Copy the listing below from its first line through the line that contains "center [513, 843].", and leave the pictures out of your copy.

□ □ □ □

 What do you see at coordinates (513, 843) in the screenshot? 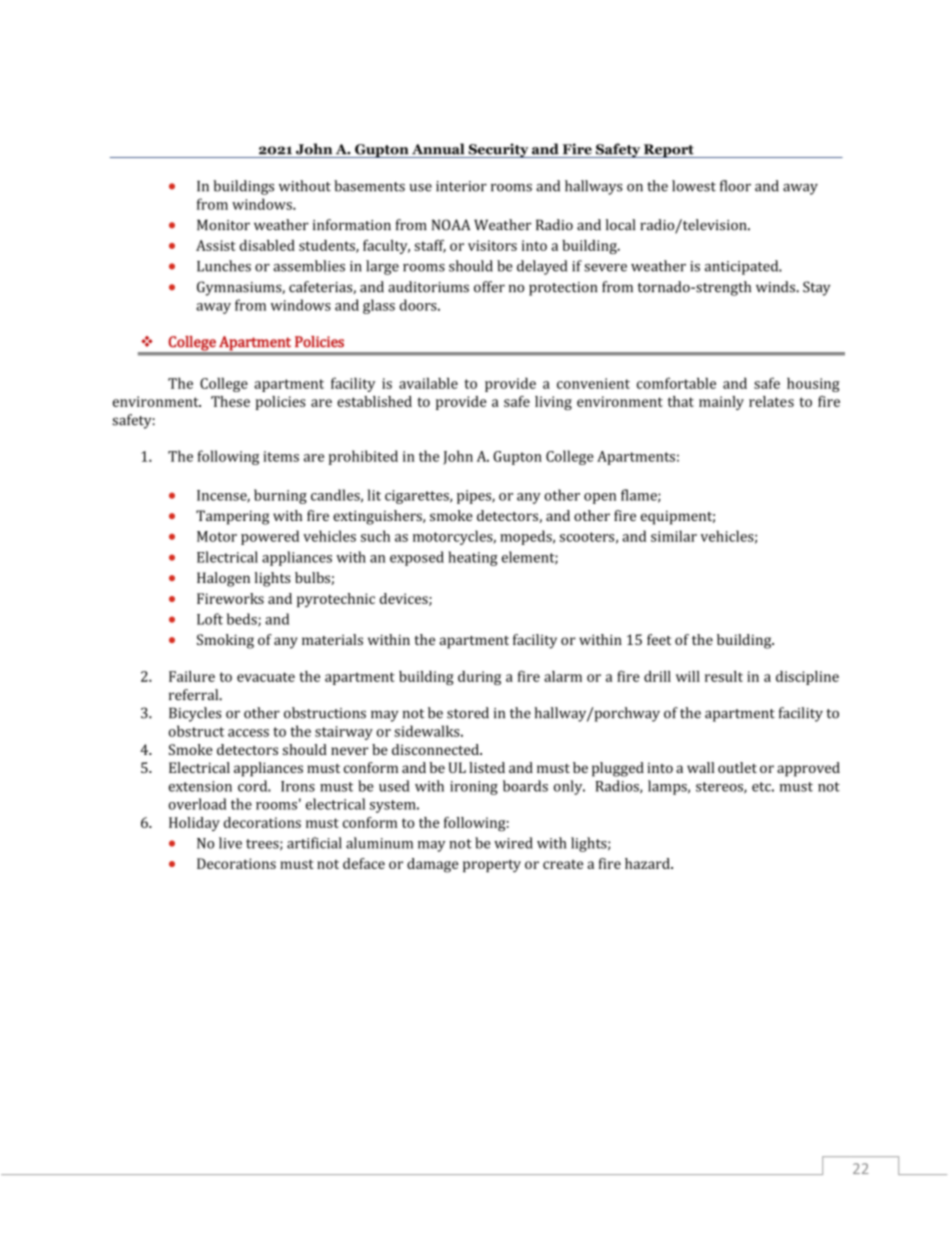
I see `wired` at bounding box center [513, 843].
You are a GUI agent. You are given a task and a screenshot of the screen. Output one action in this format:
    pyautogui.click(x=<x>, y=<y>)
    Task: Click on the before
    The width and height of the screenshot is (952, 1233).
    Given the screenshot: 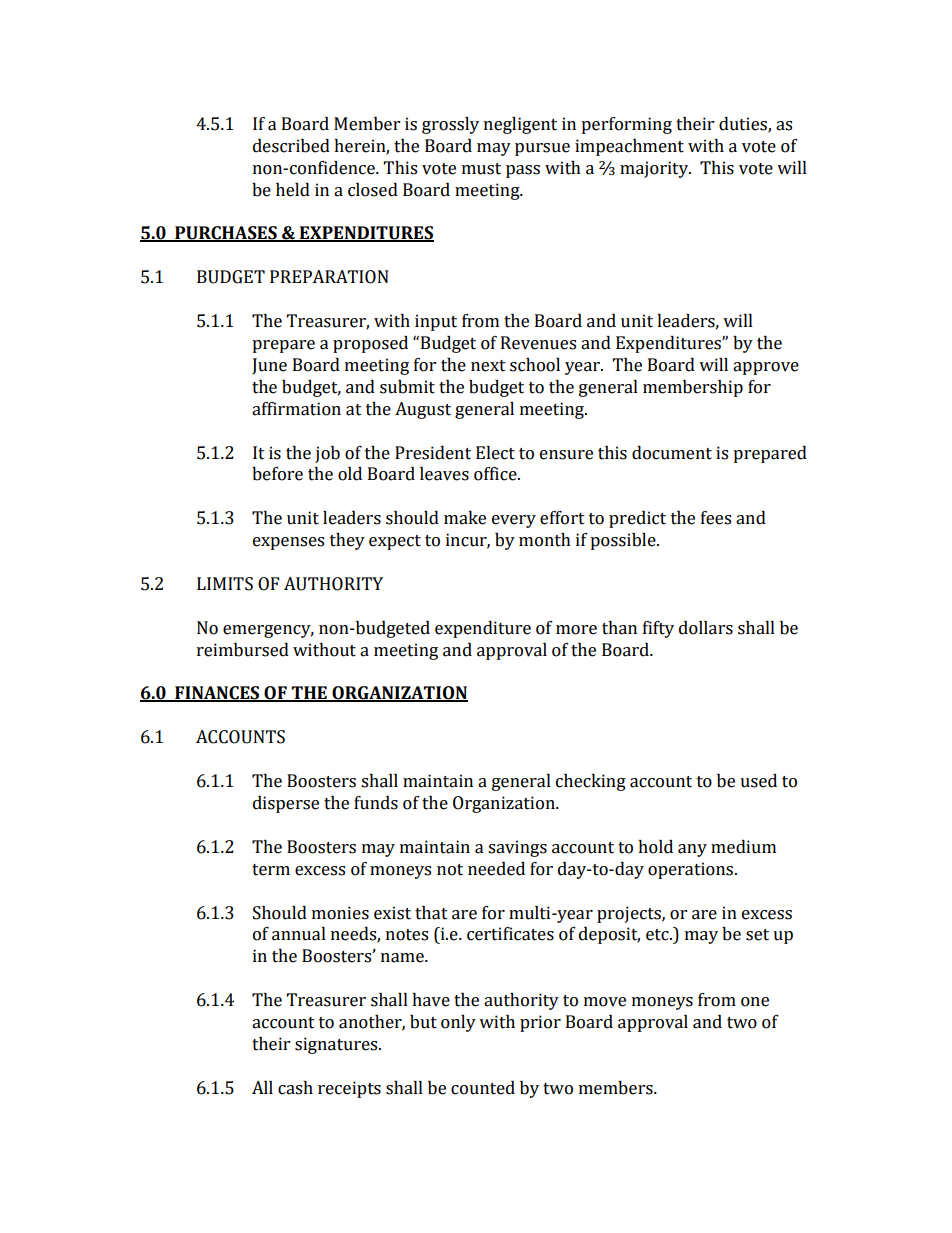 What is the action you would take?
    pyautogui.click(x=277, y=474)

□ □ □ □

(SOLUTION FOR THIS PROBLEM)
 What do you see at coordinates (513, 843) in the screenshot? 
I see `wired` at bounding box center [513, 843].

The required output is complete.